The founders seldom speak to me directly, but after the horrendous display of chaos during the first presidential debate and the coronavirus crisis in the White House afterward--a week in which American political history hit an all-time low-- they were apparently aroused to break their customary silence.

Why they chose to contact me is beyond my ken, though John Adams said they knew me best because of my incessant intrusions into their papers.

John Adams' grandson Henry Adams, though not a founder, must hang out with them in heaven, for he began the proceedings as if he were master of ceremonies. A note of levity seemed like it might be welcome, he began, then observed that the Trump-Biden debate reminded him of his long-standing belief that the history of the American presidency was conclusive evidence that Darwin got it exactly backward.

Perhaps because of his senior status, Benjamin Franklin spoke next. He said that the presidential contest inspired him to revise his mischievous essay "Rules By Which a Great Empire May be Reduced to a Small One," which he had aimed at Great Britain and now, sadly, must apply to the United States. He had only written the first line, which went like this: "Take care to elect a commander in chief who is a draft dodger, on record as believing that only fools and losers serve their country."

Franklin then introduced George Washington, calling him "the foundingest father of them all." I could not see Washington--we were not Zooming--but I'm certain he put on his spectacles before he read a passage from his farewell address:

"However political parties may now and then answer popular ends, they are likely in the course of time and things to become potent engines by which cunning, ambitious and unprincipled men will subvert the power of the people and usurp for themselves the reins of government, destroying afterwards the very engines that have lifted them to power."

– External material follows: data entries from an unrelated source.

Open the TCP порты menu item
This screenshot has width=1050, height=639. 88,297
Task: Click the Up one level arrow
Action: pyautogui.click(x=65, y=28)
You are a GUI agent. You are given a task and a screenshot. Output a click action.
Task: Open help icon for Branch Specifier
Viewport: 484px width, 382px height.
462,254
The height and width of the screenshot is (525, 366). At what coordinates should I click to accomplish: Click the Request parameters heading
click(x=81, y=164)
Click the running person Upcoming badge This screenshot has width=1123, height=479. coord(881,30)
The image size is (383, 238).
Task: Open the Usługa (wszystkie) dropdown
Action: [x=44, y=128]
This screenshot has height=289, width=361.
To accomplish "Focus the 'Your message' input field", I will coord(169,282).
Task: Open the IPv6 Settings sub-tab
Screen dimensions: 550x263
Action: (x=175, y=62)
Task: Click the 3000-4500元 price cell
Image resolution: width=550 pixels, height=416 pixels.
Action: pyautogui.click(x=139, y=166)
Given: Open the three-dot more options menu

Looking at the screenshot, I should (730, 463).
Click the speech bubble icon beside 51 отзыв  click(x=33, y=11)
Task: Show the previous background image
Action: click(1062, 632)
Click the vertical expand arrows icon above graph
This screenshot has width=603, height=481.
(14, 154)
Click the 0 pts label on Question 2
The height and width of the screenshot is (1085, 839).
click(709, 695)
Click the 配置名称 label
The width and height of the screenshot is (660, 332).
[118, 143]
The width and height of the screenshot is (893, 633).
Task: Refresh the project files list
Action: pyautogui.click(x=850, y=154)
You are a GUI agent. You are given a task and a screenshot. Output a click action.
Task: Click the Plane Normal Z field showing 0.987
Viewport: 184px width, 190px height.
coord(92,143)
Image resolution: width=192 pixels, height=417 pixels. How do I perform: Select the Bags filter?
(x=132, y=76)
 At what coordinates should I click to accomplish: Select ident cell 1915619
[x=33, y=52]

Alexander Hamilton then rose to second Washington's warning about demagogues, mentioning in a barely audible aside that he had actually drafted the farewell address for His Excellency, including the words just quoted. They shared their concern about the vulnerability of all republics to dictatorial takeovers, Hamilton adding that he was surprised that it had taken more than two centuries for the fateful day to arrive.

He ended with a slap at Joe Biden, whom he described as "a comfortable banality" who should have mustered the courage to challenge Trump to a duel at the debate, as he would have done.

James Madison spoke next, in the same weak voice that caused those present at the Constitutional Convention in Philadelphia in 1787 to strain to hear him. It soon became clear that he blamed the nation's current unhappiness on the failure of previous generations to do away with the Electoral College, presumably because Trump never would have become president if the 2016 election had been decided by the popular vote.

Because Madison was instrumental in creating the Electoral College, which now might be called the electoral albatross, he wanted posterity--which is to say us--to know that neither he nor the other delegates in Philadelphia ever believed in the awkward contraption, that it was a last-minute invention driven by what he called "the hurrying influence produced by fatigue and impatience." The "Father of the Constitution" wants us to know that the Electoral College has been an anachronism for over a century.

Thomas Jefferson had to be pushed forward, since he could not abide controversy, and much preferred the written to the spoken word. He forwarded a tweet (Steve Jobs apparently hands out iPhones in heaven): "My faith in the wisdom of the common man has been shaken by their vulnerability to misinformation in this presidential campaign. Prudence dictates that all high school graduates be required to pass the civics test currently required of all immigrants applying for American citizenship."

He added a P.S.: "Trump could not pass!"

"No, no, no!" It was Adams in his eruption mode, always eager to correct Jefferson. Given Trump's encounter with the coronavirus, Adams observed, it was highly inappropriate to ridicule the poor man, suffering as he was from the potentially catastrophic disease that he had so boldly, if wrongly, dismissed.

"Given our heavenly location," Franklin added, no doubt with a wink, "let me conclude our session with a prayer for the soul of our embattled, previously soulless colleague. Let us pray:

"Know that your sins will be forgiven at last

For they soon will reside in that place called the past,

We stand ready to greet you, though it will be a task.

Until then we request that you put on a mask."

All the founders said Amen.

Historian Joseph J. Ellis' 1996 biography of Thomas Jefferson won the National Book Award.